Volcano (2018), de Roman Bondarchuk – Crítica
Por Jaime Fa de Lucas.
La premisa de Volcano tiene aires de Esperando a Godot: un empleado de una ONG que está haciendo de chófer por un lugar remoto del sur de Ucrania tiene que ir a buscar ayuda cuando el coche deja de funcionar. Hasta ahí puedo comentar sin entrar en spoilers… Cuando vuelve, descubre que el coche no está y la gente que había dejado dentro tampoco, a pesar de que las llaves las tiene él. A partir de ahí, el protagonista, que viene de la capital, irá descubriendo cómo es la vida en esa región empobrecida y dividida entre ucranianos y prorrusos, especialmente de la mano de una familia que le acoge.
El director Roman Bondarchuk, ayudado en el guion por Dar’ya Averchenko y Alla Tyutyunnik, plantea una especie de road movie invertida en la que el protagonista no viaja tanto por las carreteras, sino que camina cerca de ellas o las observa. Es así como advierte la omnipresencia militar y vive en sus carnes la anarquía y la brutalidad de la zona, ante las que no puede hacer nada ya que, como le aseguran, «si molestas a la policía te encerrarán».
Lo más destacado de Volcano son las metáforas que utiliza para desarrollar su tema, apoyadas por la estupenda fotografía de Vadim Ilkov que alterna entre composiciones estáticas muy cuidadas, que casi parecen de documental, y otras más dinámicas en las que el peso recae en los actores. También hay que destacar las actuaciones más que correctas de Serhiy Stepansky y Viktor Zhdanov y un humor seco que no provoca carcajadas pero que golpea sigilosamente.
Al guion se le puede achacar que la toma de decisiones del protagonista es algo errática y que el mensaje que quiere transmitir acerca de la división del país no es del todo claro, más allá de la crítica –la ONG del protagonista iba a visitar fronteras de Crimea para prevenir ataques de Rusia a Ucrania–. Además, hay algunas escenas, como la de la pelea grupal, que resultan artificiales y el toque surrealista podría estar mejor integrado en el conjunto.
Observaciones:
– Una de las imágenes más potentes es la de los girasoles muertos y el protagonista metido en un agujero que parece una tumba.
– Muy inteligente la escena en la que habla la pareja de ancianos mientras vemos la imagen de los dos peces en el acuario y parece que son ellos los que hablan, reflejando así que se trata de dos individuos atrapados en la región, que curiosamente está llena de agua.
– Sugerente que el padre venda un pegamento que lo pega todo… excepto al país.

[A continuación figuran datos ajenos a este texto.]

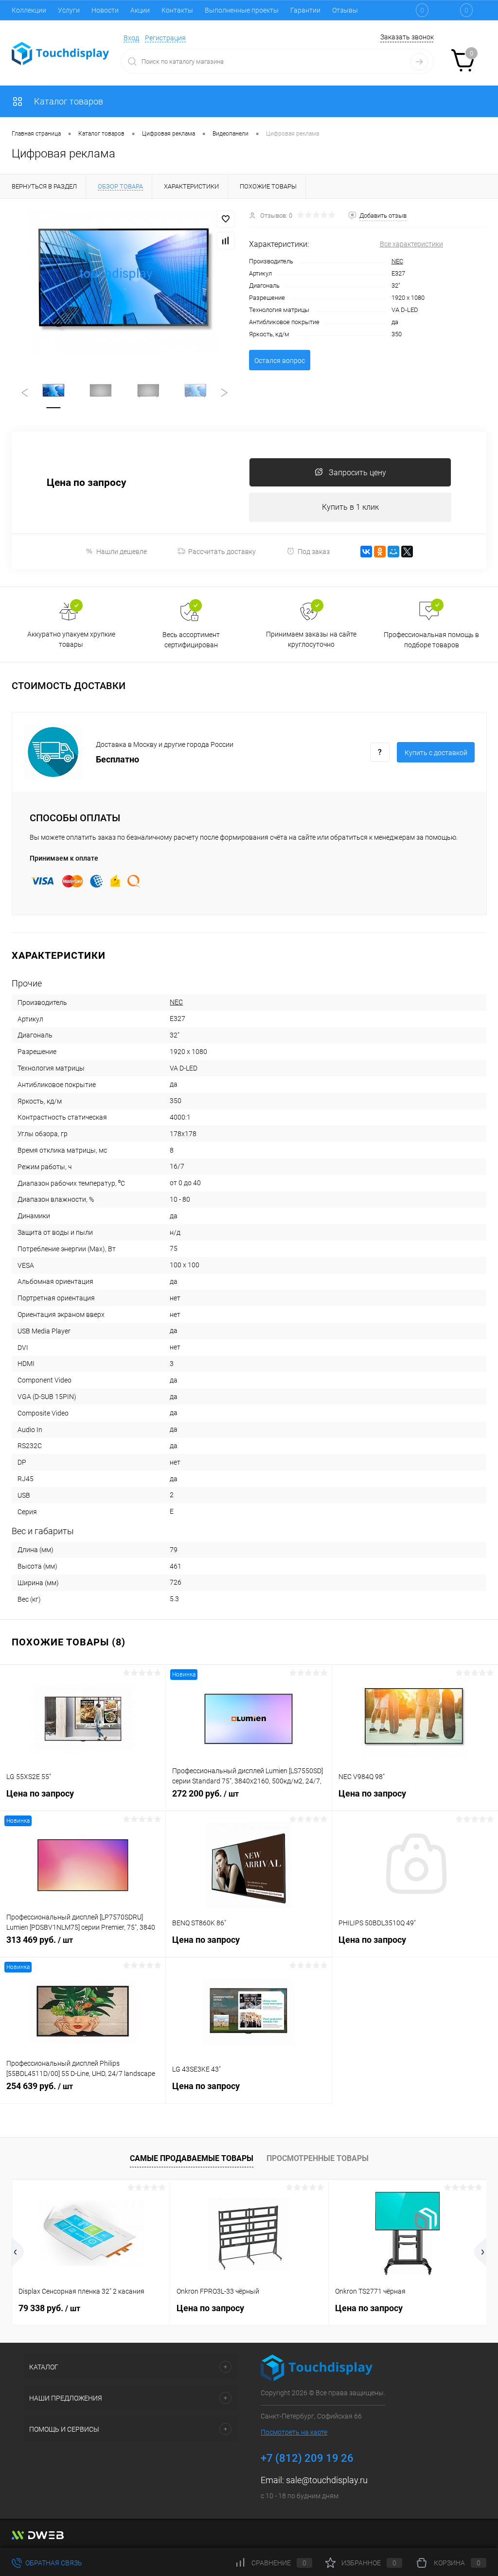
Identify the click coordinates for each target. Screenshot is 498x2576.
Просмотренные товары (318, 2158)
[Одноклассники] (380, 551)
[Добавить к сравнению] (225, 240)
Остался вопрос (279, 360)
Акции (140, 10)
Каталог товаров (67, 101)
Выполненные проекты (242, 10)
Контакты (177, 10)
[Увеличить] (124, 282)
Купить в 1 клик (350, 507)
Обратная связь (53, 2563)
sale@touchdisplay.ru (327, 2480)
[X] (407, 551)
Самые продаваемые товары (191, 2158)
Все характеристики (411, 244)
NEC (397, 261)
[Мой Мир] (393, 551)
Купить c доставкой (436, 753)
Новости (105, 10)
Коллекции (29, 10)
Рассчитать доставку (222, 551)
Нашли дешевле (121, 551)
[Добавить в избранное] (225, 219)
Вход (131, 38)
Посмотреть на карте (294, 2432)
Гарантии (305, 10)
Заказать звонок (407, 37)
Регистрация (165, 38)
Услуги (69, 10)
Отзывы (345, 10)
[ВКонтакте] (366, 551)
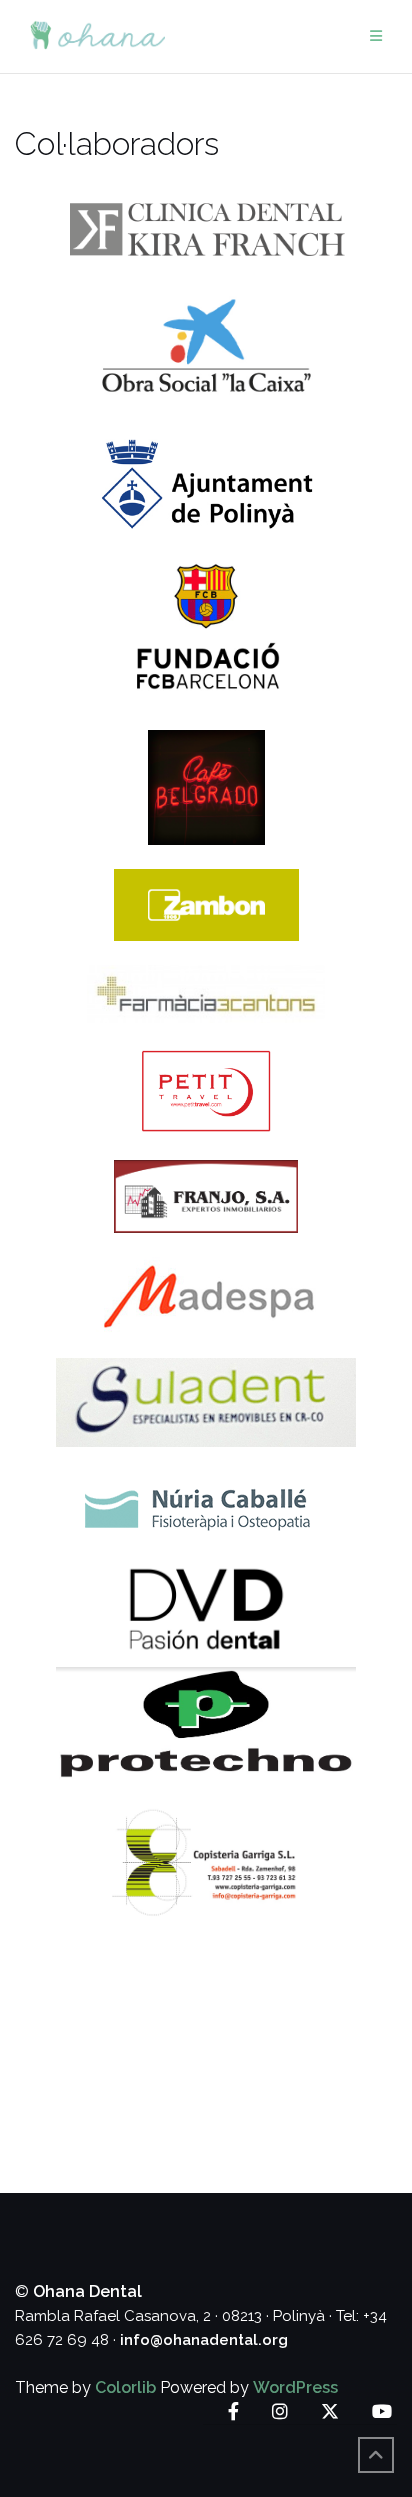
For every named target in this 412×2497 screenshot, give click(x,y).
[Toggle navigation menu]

– Me ha sorprendido mucho que cuando el padre de familia le pregunta por qué vino a la zona, el protagonista habla de los ciclos de vida de siete años y cómo cada uno tiene un propósito. Si los cumples todos, a los 35 años eres un ser evolucionado y llegas a lo mejor que puedes ser; si no, no sabes hacia dónde vas ni lo que necesitas. Y el hombre le dice: «entonces tú, en lugar de llegar a lo mejor de ti, has acabado aquí «, pero no se dice si en realidad tiene que estar ahí o no, de hecho justo después de la frase se oye un coro angelical cantando y el hombre dice que es un espejismo por el sol, o quizá es una analogía de lo que representa él.
– Se atisban ciertos valores patrióticos que defienden que la tierra acaba atrapándote, haciéndote fuerte y feliz. A su vez sirve como excusa para justificar que no se han ido a un lugar mejor.
– La secuencia final en la que el protagonista cae al agua y el padre le rescata es interesante. En el agua hay como un pueblo sumergido que bien podría representar al país.